Das Präsidium sieht sich dabei in einer besonderen Verantwortung und arbeitet aktiv und engagiert daran, Gender Mainstreaming als Strategie sowie konkrete Geschlechtergerechtigkeit in der Hochschule zu verankern. Es muss allen an Entscheidungsprozessen beteiligten Akteurinnen und Akteuren und darüber hinaus generell allen Mitgliedern der Hochschule klar sein oder werden, dass Gleichstellung eine kontinuierlich zu realisierende Querschnittsaufgabe ist. Mögliche Auswirkungen auf die Geschlechterverhältnisse müssen bereits in den Planungsprozessen und durchgängig in möglichst allen Prozessverläufen analysiert, beurteilt und in die weitere Entscheidungsfindung einbezogen werden. Dies wird eine Kernaufgabe des im Aufbau befindlichen Qualitätsmanagementsystems sein. Die an der FH Erfurt etablierte und seit Jahren als Ideengeberin und Initiatorin aktive Genderforschung ist dabei unverzichtbar.

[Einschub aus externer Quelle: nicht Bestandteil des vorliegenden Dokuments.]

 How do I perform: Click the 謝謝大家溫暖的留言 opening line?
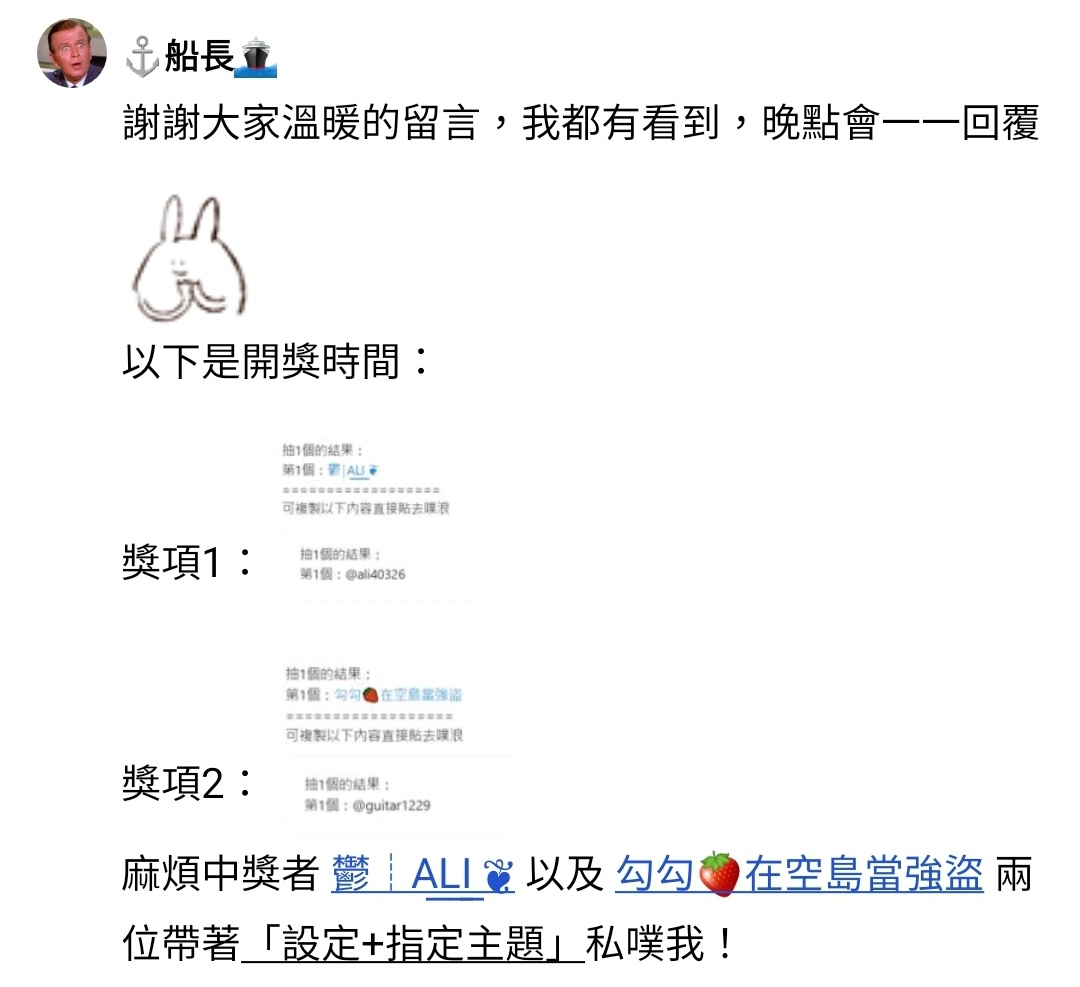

Um diesen Anspruch auch strukturell und organisatorisch zu unterstreichen hat das Präsidium beschlossen, das im Aufbau befindliche Gleichstellungsbüro, welches seinen Auftrag deutlich über die Arbeit der Gleichstellungsbeauftragten und des Gleichstellungsbeirates hinaus entwickeln wird, strukturell direkt beim Präsidenten anzusiedeln. Die Qualitätssicherung ist direkt der zuständigen Vizepräsidentin für Qualität und Exzellenz zugeordnet.

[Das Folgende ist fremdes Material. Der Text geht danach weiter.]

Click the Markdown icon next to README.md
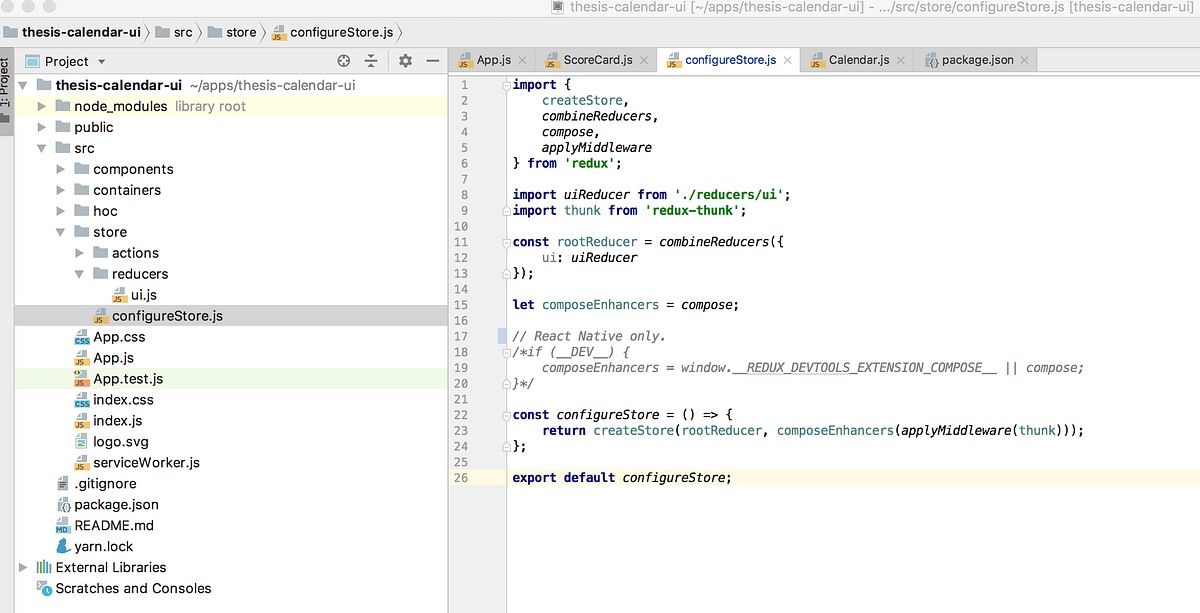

Im Februar 2009 wurde die Überarbeitung des Frauenförderplanes beendet. Dieser wurde am 11.02.2009 vom Senat bestätigt und ist damit verbindlich. Neben diesem stark formalisierten Instrument, welches zudem dem Land zur strukturierten Datengewinnung dient und einen sehr formalen Charakter hat, hat die Hochschulleitung zu Ende Februar 2009 ein Gleichstellungskonzept beschlossen, welches auf Basis einer differenzierten Analyse, konzeptionelle Ziele und konkrete Maßnahmen formuliert. Nach diesem Gleichstellungskonzept arbeitet die Hochschule in den kommenden 3 Jahren.